▸ Required work
When a line of the entries contains the word "Instagram", report that line.

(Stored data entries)
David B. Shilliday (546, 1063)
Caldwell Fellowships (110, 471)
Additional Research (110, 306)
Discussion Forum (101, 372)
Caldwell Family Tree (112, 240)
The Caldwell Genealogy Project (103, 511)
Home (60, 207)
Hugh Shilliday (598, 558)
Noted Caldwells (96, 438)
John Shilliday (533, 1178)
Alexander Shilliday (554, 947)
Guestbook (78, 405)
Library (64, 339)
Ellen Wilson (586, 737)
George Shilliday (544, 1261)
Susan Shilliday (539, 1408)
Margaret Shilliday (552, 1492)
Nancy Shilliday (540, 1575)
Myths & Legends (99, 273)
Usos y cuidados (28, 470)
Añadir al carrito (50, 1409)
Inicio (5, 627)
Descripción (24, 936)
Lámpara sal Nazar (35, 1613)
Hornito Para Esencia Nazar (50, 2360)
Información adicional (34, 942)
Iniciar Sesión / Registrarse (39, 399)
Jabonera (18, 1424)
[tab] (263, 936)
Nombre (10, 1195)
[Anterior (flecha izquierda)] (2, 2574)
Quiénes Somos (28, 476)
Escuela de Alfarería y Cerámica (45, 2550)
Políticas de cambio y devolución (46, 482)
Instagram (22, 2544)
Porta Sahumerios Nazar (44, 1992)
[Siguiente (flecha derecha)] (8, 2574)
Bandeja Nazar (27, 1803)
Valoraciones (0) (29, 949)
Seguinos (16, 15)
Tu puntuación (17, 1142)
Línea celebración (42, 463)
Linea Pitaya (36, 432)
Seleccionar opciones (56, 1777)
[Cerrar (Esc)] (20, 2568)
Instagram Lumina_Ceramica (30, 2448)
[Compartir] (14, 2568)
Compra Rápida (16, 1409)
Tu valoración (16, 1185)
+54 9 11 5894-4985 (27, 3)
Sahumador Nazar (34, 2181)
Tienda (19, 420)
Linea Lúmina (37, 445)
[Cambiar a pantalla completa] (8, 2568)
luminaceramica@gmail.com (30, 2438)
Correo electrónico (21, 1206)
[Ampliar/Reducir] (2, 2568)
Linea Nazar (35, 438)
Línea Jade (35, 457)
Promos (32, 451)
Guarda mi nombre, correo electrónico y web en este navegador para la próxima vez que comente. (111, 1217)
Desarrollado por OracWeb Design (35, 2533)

▸ Result below
Instagram (22, 2544)
Instagram Lumina_Ceramica (30, 2448)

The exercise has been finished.